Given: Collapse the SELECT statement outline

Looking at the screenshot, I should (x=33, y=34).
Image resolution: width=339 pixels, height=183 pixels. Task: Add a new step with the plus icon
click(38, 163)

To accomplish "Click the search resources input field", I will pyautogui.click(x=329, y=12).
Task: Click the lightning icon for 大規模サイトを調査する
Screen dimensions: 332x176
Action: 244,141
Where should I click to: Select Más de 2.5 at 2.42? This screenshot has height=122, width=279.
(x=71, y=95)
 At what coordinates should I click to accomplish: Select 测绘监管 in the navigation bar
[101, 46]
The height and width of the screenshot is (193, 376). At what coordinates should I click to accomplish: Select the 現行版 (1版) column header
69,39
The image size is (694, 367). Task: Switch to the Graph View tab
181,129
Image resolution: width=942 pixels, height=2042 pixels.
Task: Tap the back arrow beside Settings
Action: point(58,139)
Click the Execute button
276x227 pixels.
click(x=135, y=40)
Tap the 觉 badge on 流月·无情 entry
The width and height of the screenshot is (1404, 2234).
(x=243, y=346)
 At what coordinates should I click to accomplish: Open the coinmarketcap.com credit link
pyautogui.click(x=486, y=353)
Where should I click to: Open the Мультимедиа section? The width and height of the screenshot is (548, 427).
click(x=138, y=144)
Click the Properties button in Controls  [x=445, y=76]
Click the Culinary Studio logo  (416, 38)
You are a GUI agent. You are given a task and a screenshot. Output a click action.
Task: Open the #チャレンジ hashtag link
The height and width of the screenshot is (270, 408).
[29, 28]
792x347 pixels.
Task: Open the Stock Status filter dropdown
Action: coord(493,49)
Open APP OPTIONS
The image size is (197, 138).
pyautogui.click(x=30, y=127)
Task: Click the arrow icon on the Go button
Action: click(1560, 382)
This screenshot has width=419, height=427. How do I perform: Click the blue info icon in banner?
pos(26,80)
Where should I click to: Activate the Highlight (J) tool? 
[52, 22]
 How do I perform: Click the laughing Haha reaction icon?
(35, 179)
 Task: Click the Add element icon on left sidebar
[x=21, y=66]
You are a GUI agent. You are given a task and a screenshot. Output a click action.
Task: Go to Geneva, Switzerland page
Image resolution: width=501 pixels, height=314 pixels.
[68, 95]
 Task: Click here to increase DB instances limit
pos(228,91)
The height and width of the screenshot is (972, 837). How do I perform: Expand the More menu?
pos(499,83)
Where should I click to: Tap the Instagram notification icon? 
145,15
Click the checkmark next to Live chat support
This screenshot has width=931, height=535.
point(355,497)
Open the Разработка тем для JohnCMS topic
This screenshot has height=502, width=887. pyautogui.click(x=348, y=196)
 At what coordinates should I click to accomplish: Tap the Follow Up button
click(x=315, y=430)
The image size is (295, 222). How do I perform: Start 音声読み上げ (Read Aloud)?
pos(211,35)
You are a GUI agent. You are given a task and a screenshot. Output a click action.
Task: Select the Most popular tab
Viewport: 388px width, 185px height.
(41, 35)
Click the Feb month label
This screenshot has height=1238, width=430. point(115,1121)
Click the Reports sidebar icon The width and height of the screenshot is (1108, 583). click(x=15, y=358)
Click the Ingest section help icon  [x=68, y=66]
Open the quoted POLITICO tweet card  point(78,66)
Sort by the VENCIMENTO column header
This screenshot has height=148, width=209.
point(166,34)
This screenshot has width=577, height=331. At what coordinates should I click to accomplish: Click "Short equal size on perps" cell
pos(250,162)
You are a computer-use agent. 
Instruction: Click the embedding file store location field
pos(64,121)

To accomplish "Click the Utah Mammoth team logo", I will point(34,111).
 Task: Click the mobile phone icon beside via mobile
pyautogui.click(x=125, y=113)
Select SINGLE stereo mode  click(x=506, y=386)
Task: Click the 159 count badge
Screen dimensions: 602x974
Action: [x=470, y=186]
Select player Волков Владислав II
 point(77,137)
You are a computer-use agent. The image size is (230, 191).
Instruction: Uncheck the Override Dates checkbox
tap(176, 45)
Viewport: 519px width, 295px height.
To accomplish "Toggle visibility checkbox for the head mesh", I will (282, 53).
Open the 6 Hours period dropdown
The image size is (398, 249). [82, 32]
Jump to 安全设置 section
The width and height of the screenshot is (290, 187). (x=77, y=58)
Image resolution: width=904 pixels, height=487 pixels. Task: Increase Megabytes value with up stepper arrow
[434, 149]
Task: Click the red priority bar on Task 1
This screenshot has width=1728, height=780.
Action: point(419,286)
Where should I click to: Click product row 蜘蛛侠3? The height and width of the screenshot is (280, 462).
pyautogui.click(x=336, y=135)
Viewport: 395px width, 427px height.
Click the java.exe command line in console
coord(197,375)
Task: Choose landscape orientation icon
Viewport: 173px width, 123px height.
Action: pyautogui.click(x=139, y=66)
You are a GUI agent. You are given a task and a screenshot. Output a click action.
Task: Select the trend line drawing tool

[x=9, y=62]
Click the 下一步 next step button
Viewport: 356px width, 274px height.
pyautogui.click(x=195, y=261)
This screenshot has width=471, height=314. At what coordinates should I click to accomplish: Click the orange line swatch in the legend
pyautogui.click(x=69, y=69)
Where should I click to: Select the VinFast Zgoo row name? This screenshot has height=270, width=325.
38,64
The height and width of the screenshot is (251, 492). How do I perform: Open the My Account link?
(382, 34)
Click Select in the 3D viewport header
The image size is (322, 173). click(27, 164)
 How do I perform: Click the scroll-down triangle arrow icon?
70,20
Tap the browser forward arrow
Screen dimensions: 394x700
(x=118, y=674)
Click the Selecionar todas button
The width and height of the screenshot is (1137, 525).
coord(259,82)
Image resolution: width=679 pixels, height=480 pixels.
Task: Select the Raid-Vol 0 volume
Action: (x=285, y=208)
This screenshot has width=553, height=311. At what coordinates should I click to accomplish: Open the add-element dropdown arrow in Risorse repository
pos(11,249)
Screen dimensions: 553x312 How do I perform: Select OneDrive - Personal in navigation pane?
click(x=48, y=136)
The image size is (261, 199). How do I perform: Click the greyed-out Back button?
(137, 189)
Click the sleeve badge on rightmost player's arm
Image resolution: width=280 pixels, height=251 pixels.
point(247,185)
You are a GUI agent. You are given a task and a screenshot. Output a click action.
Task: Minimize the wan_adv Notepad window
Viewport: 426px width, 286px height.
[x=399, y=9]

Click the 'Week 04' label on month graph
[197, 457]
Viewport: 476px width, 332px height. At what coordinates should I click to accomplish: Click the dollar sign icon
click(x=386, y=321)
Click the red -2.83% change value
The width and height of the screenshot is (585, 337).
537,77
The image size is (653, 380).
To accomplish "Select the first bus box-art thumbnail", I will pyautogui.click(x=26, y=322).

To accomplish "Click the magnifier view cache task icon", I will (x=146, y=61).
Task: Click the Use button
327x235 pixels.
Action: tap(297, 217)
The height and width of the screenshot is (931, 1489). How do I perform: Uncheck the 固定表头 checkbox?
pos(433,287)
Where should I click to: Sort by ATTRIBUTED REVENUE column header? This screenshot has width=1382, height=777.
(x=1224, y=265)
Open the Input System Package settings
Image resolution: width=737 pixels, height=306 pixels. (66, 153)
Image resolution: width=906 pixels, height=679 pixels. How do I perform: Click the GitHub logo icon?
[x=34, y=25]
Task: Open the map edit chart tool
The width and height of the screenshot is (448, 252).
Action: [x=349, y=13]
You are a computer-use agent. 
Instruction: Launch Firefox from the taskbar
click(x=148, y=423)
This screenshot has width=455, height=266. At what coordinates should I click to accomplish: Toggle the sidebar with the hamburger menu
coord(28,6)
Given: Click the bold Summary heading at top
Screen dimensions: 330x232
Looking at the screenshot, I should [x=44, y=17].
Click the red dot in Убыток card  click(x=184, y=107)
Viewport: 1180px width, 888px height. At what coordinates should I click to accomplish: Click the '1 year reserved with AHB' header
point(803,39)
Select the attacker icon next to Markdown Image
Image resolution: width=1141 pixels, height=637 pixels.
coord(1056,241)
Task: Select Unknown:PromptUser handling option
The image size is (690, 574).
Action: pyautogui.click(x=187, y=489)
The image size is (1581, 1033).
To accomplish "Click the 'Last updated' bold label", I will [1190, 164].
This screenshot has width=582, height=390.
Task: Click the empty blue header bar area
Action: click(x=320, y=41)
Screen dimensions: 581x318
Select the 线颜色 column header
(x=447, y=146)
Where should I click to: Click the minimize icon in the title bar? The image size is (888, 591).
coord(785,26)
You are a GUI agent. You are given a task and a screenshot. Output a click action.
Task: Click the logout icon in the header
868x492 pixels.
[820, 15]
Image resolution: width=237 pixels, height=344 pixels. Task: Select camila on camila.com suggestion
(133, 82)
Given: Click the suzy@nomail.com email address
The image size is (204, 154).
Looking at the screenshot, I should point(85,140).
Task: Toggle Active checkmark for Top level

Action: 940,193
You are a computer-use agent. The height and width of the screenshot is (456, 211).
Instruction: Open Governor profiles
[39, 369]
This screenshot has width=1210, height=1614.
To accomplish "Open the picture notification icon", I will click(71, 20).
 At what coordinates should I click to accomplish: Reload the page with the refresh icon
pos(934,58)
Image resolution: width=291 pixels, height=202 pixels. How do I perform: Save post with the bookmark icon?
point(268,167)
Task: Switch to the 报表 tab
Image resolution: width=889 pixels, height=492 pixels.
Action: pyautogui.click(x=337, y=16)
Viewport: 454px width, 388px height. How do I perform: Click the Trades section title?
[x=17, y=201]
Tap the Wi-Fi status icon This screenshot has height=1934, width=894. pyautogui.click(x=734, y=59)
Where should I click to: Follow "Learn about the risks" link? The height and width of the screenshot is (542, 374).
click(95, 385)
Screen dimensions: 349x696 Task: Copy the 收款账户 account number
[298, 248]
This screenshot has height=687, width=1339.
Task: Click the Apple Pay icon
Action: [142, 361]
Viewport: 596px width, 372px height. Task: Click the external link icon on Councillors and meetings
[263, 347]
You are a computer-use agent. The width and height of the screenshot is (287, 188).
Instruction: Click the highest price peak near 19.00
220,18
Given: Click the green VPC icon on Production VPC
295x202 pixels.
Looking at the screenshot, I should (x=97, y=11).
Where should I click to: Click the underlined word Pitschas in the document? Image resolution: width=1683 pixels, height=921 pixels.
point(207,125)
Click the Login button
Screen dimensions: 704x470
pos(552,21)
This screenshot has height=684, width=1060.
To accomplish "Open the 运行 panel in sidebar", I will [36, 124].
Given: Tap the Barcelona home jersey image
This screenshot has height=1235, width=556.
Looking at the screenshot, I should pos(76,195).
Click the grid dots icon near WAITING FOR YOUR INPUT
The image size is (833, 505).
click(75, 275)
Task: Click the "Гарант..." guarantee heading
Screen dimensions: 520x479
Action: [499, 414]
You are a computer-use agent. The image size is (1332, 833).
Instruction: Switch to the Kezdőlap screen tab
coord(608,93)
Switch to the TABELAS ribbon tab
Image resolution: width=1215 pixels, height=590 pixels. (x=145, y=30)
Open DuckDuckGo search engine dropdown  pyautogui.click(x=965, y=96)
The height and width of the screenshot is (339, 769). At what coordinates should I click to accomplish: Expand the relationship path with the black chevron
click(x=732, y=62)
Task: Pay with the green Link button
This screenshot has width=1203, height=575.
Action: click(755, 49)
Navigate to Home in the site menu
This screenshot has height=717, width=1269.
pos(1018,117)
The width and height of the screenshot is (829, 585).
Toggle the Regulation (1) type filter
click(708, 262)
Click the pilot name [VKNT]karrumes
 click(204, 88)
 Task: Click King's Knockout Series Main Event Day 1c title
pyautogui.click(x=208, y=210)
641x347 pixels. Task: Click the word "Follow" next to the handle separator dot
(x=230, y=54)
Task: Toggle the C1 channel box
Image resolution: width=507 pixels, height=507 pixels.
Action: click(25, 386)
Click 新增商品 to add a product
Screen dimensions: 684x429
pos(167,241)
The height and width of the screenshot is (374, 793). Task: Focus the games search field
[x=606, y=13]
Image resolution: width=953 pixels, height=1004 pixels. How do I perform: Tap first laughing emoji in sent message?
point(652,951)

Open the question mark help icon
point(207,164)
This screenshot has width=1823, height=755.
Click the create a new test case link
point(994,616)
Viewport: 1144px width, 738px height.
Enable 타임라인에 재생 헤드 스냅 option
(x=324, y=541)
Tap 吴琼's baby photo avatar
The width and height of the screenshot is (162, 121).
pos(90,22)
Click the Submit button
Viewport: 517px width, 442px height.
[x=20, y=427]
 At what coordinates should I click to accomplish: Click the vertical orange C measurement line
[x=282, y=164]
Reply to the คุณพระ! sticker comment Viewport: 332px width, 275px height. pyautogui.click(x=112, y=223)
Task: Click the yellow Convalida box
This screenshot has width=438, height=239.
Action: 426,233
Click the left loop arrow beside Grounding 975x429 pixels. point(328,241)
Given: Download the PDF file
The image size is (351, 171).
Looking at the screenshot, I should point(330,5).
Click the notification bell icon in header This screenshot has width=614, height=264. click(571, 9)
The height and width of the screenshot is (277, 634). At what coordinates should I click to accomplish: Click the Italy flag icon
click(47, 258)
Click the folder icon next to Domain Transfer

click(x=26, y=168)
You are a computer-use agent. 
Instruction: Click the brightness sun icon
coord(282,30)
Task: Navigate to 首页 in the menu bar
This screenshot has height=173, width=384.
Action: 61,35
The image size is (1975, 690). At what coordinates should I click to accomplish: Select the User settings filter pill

________

* **Your objective**
Select all lines in the listing above where the word "card" appears, and show them.

* **Completed task**
Open the quoted POLITICO tweet card  point(78,66)
Click the red dot in Убыток card  click(x=184, y=107)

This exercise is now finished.